Вдруг весной Герда слегла и уже не встала с постели.
Рано утром — в последнее утро — Нильс сидел с ней рядом. Вставало солнце и набрасывало красный отблеск на белые шторы, между тем как рассвет, сбоку проникавший в окно, был еще синь и синил тени на складках простыни и под бледными, тоненькими руками Герды. Чепчик соскользнул с волос, лицо у Герды запрокинулось, совершенно изменившееся, странно неприступное, утончившееся от болезни. Она шевельнула губами, словно от жажды, и Нильс схватился за стакан с темным питьем, но она отрицательно покачала головой. Потом вдруг повернулась к нему лицом и стала с усилием всматриваться в его глаза. Глубокую печаль и отчаянье читала она по ним, и ее тоскливое предчувствие гало страшной уверенностью.

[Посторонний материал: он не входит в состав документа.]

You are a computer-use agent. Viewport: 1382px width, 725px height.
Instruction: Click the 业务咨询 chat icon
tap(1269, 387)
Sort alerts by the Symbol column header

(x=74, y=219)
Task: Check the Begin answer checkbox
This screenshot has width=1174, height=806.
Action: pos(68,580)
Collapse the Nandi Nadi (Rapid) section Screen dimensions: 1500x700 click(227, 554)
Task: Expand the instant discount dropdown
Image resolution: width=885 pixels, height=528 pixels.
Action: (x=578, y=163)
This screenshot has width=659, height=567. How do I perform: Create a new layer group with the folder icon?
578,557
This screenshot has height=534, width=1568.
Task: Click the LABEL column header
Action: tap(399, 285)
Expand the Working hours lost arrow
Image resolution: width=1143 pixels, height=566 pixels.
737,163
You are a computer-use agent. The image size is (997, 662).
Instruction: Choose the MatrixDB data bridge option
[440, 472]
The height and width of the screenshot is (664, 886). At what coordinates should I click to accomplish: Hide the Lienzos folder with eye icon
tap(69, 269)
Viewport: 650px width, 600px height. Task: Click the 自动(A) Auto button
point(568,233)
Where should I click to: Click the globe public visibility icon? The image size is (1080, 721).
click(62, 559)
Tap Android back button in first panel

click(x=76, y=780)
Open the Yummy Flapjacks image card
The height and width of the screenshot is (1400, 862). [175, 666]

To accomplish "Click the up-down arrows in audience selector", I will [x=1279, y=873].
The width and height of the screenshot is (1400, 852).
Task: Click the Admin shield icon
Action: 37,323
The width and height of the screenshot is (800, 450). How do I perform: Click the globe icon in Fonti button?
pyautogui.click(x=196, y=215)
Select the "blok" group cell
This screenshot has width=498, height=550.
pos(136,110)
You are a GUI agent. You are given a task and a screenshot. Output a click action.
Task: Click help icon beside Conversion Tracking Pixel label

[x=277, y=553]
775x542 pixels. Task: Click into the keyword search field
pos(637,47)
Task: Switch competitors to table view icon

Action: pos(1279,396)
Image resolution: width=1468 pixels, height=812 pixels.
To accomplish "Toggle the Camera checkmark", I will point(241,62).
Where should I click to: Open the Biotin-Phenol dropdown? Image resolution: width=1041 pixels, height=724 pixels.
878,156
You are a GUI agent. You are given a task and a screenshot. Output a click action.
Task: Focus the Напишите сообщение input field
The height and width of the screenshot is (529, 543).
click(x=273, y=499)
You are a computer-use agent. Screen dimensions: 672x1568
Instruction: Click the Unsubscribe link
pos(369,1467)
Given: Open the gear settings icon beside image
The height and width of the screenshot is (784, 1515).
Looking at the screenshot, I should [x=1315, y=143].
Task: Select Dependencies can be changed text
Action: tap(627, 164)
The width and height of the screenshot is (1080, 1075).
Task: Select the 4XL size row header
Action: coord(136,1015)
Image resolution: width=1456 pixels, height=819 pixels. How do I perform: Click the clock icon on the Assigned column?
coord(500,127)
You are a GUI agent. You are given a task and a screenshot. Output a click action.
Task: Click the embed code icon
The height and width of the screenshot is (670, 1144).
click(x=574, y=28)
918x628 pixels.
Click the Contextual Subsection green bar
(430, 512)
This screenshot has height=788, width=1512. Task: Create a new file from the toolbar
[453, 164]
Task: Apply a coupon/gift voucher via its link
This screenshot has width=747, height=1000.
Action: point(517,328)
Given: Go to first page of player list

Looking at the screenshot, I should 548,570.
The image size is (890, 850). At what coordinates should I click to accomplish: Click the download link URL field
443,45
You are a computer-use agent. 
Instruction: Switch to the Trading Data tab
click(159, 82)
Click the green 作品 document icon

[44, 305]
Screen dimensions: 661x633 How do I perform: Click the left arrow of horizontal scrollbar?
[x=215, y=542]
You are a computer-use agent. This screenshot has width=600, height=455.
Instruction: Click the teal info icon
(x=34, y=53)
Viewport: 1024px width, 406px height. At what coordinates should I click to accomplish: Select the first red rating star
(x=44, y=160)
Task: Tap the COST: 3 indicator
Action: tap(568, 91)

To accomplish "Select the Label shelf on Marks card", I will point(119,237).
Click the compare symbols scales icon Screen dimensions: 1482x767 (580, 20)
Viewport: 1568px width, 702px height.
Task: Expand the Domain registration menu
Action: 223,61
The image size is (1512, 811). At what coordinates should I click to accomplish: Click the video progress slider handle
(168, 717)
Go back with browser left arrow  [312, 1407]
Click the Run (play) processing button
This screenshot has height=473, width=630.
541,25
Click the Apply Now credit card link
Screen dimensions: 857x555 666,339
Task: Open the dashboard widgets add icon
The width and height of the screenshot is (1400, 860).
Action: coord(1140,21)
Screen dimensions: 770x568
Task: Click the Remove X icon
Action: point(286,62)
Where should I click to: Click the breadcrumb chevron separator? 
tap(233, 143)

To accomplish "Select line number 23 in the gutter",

Она попробовала было подняться, но не смогла.
Нильс склонился над нею, и она ухватилась за его руку.
— Это смерть? — сказала она, понижая и без того слабый голос, будто боялась собственных слов.
Он только взглянул на нее и вздохнул тяжело, точно всхлипнул.
Герда с силой стиснула его руку и в страхе прижалась к нему.
— Я боюсь! — шепнула она.
Он соскользнул на пол, встал на колени подле кровати, запустил руку под подушку и почти взял Герду на руки. Его слепили слезы, он не видел ее, а слезы текли и текли по щекам. Он поднес ее ладонь к своим глазам; он овладел голосом.
— Скажи, Герда, все скажи. Не бойся. О чем ты? О пасторе?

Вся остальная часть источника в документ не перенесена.